» DATA RECORDS
---

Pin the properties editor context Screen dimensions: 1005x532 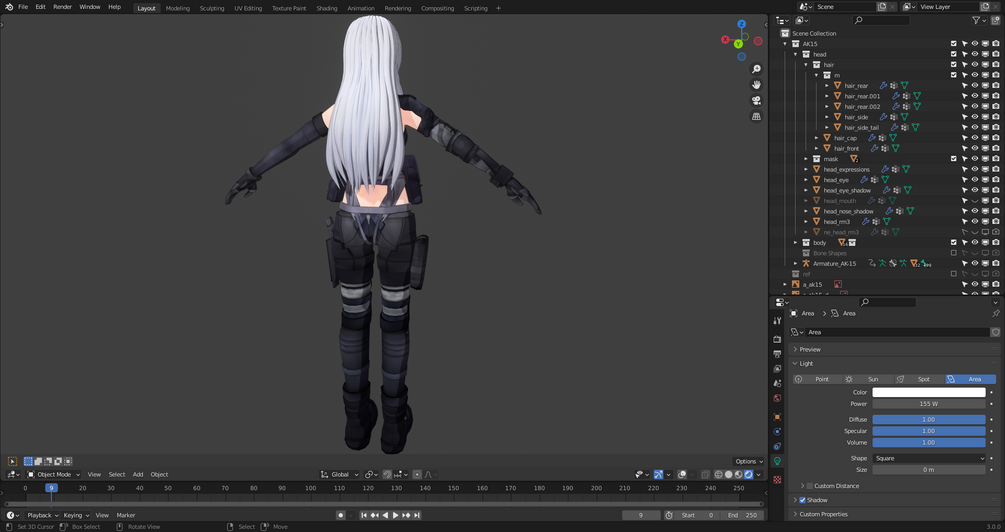coord(995,313)
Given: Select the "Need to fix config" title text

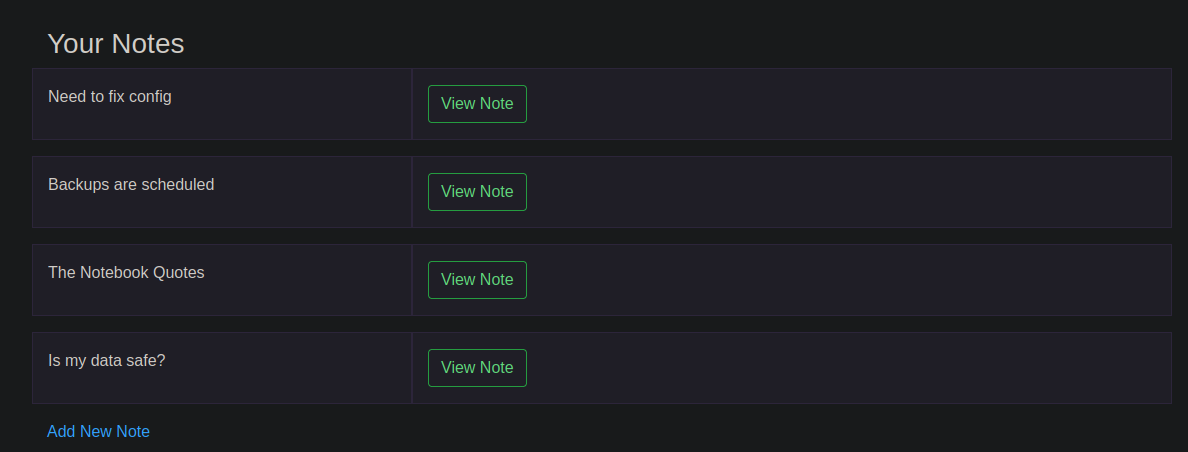Looking at the screenshot, I should click(x=110, y=97).
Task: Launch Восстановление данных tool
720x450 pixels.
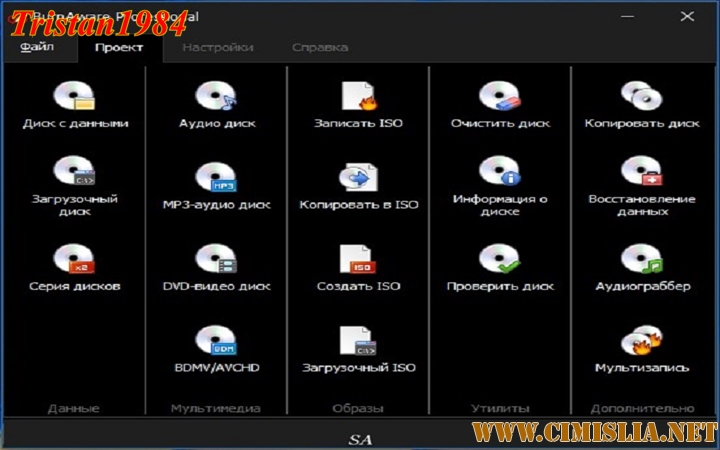Action: pos(641,173)
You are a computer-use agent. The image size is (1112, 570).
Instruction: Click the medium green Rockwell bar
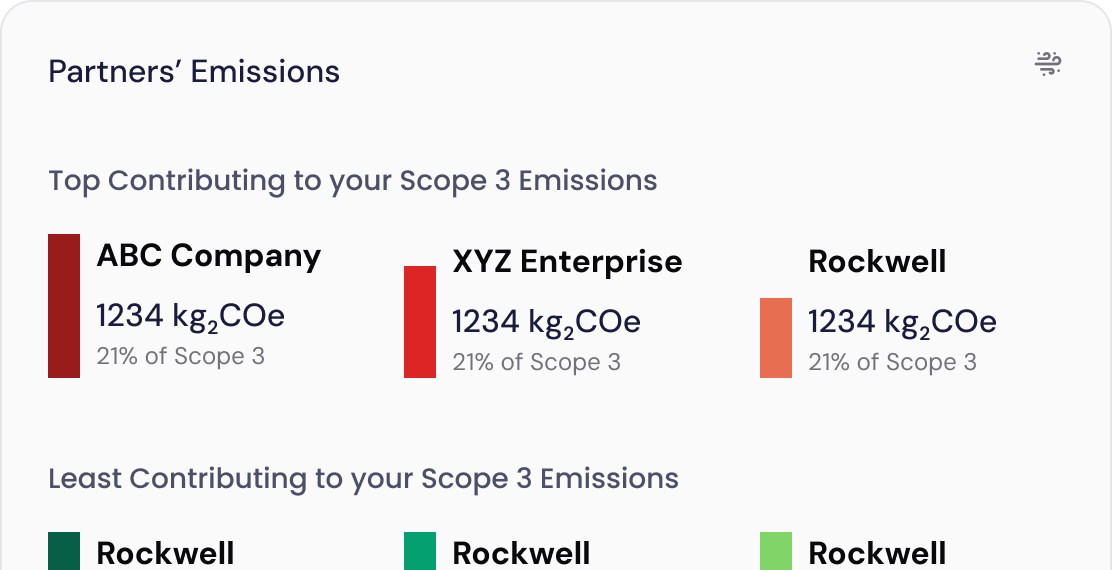click(x=420, y=552)
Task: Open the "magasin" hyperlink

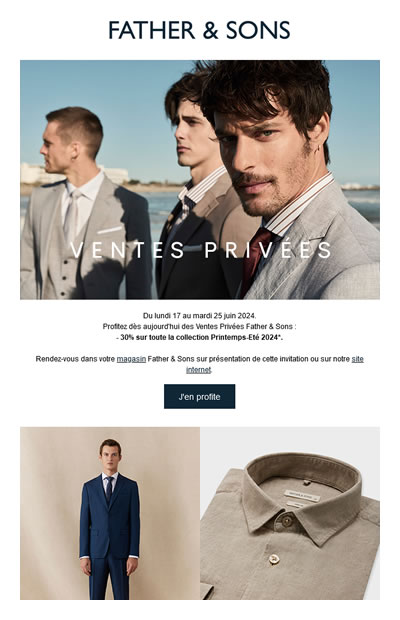Action: [x=131, y=359]
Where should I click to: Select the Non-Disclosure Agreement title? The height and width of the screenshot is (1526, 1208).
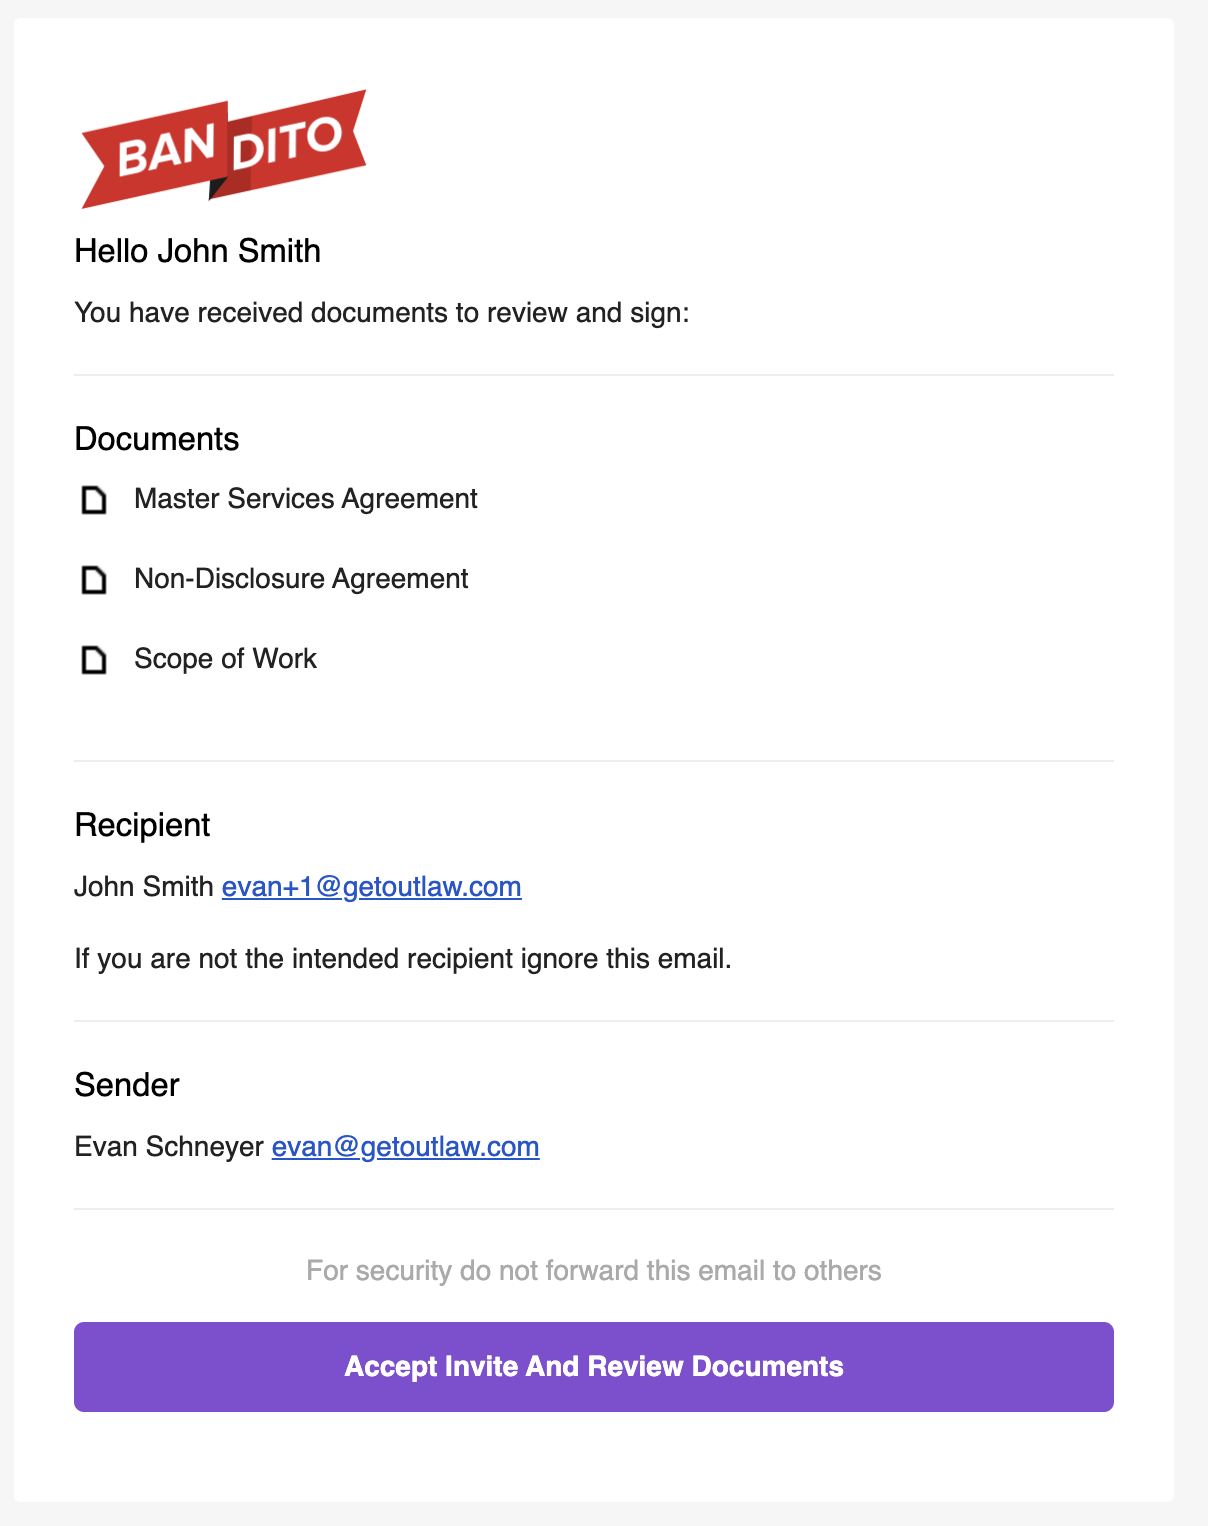click(301, 578)
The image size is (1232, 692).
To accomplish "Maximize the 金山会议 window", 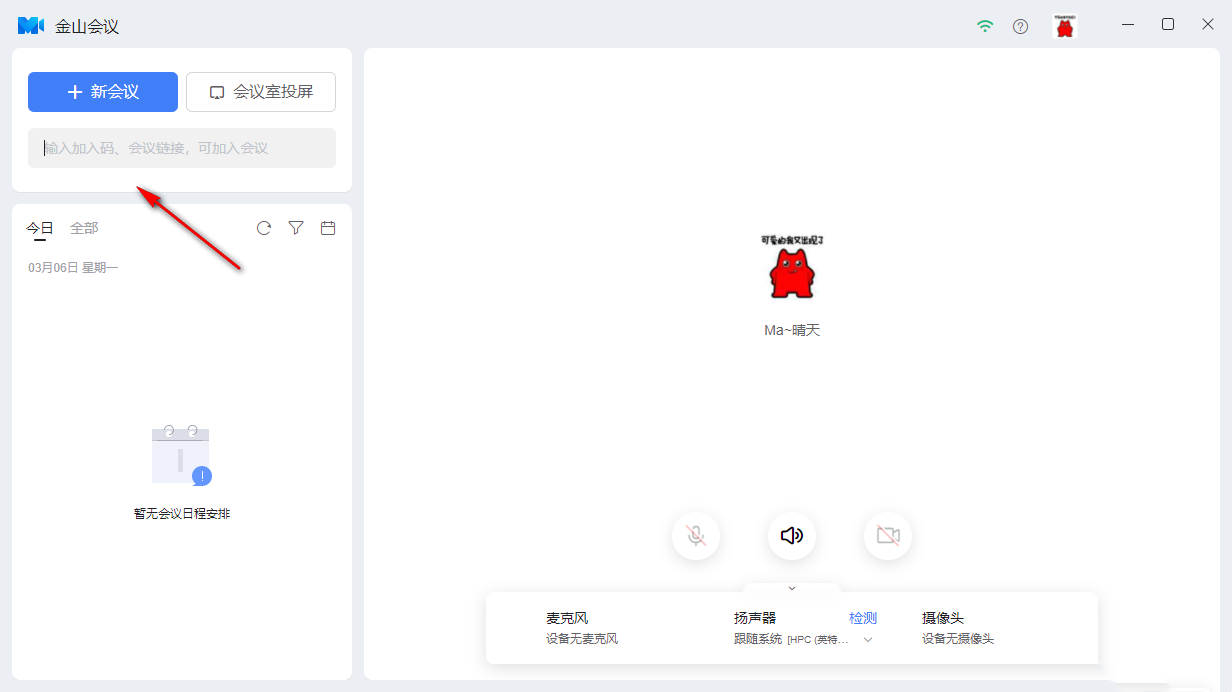I will click(x=1168, y=25).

---

» WHAT IS REQUIRED
Tally every line of the listing that holds the string "size", then give the number by itself.

» SOLUTION FOR THIS EXERCISE
2